Exercise instructions –
Repeat the lines from the one containing "Click PhillyTheBoss's small" through the one containing "point(2305,355)", including both of those lines.

#### Supplied entries

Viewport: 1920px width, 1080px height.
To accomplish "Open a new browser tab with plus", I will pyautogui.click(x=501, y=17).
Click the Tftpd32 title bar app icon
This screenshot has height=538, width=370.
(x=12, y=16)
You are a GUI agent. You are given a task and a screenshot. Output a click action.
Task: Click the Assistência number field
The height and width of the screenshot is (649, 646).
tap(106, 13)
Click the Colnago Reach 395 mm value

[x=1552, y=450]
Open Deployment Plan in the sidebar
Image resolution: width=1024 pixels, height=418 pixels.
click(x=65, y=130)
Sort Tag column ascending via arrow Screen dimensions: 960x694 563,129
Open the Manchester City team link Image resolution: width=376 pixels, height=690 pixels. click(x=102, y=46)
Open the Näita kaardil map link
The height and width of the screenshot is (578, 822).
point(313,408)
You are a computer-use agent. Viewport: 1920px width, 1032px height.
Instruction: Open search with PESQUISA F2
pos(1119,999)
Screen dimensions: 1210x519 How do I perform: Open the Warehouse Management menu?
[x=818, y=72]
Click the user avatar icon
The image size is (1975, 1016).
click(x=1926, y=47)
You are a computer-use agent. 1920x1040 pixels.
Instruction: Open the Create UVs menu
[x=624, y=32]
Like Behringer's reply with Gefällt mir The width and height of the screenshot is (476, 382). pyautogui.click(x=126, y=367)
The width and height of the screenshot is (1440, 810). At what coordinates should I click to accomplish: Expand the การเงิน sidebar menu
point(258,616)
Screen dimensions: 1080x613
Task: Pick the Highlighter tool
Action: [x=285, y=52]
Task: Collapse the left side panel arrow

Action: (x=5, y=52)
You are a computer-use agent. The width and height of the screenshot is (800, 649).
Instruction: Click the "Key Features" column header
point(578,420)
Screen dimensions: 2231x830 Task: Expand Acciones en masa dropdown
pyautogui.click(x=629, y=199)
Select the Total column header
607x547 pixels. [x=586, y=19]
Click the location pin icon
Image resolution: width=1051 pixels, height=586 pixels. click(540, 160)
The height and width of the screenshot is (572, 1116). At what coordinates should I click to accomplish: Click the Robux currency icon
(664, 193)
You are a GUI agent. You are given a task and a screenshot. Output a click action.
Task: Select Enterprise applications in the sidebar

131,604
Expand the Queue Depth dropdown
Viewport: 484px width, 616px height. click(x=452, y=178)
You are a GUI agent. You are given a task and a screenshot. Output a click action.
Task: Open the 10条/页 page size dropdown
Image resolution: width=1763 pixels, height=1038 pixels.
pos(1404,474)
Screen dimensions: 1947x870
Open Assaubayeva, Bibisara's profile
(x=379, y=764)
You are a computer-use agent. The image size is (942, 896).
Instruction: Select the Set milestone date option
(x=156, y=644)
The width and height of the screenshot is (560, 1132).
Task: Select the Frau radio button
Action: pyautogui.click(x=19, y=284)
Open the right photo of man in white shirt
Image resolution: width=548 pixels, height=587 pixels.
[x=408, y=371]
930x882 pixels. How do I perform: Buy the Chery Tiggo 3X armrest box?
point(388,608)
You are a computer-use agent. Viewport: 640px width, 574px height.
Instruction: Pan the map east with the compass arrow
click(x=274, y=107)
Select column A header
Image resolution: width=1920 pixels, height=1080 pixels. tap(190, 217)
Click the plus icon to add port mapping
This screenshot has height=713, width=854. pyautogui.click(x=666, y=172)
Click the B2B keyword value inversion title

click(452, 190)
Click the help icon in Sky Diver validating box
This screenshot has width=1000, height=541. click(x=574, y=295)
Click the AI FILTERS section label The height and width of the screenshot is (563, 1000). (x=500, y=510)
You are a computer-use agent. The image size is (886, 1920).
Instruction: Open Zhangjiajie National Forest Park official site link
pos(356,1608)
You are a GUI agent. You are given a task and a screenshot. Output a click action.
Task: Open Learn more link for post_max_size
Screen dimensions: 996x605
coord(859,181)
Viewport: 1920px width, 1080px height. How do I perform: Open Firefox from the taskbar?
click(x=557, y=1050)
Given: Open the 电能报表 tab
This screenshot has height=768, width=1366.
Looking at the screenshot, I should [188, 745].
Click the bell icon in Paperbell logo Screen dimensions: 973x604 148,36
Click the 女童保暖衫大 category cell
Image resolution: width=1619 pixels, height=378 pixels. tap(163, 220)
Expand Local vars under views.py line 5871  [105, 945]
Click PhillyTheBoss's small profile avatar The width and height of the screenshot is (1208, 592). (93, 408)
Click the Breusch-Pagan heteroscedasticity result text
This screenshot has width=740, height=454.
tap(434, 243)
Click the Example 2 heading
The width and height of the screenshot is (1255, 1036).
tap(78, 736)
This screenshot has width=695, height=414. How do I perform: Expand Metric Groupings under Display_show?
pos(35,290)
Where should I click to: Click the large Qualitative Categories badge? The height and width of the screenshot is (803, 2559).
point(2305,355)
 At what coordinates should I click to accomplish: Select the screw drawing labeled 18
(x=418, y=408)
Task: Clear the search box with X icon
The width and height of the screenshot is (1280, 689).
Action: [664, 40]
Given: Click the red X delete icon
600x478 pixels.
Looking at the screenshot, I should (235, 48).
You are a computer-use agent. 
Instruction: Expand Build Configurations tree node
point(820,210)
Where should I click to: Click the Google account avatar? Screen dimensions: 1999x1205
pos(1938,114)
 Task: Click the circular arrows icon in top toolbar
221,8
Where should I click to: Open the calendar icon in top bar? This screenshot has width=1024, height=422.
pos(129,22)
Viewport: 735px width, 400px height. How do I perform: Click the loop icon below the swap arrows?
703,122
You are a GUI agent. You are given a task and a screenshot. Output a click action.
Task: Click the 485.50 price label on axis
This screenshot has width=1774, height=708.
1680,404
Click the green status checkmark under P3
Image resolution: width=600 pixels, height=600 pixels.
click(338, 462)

########

In response –
Click PhillyTheBoss's small profile avatar The width and height of the screenshot is (1208, 592). (93, 408)
Click the Breusch-Pagan heteroscedasticity result text
This screenshot has width=740, height=454.
tap(434, 243)
Click the Example 2 heading
The width and height of the screenshot is (1255, 1036).
tap(78, 736)
This screenshot has width=695, height=414. How do I perform: Expand Metric Groupings under Display_show?
pos(35,290)
Where should I click to: Click the large Qualitative Categories badge? The height and width of the screenshot is (803, 2559).
point(2305,355)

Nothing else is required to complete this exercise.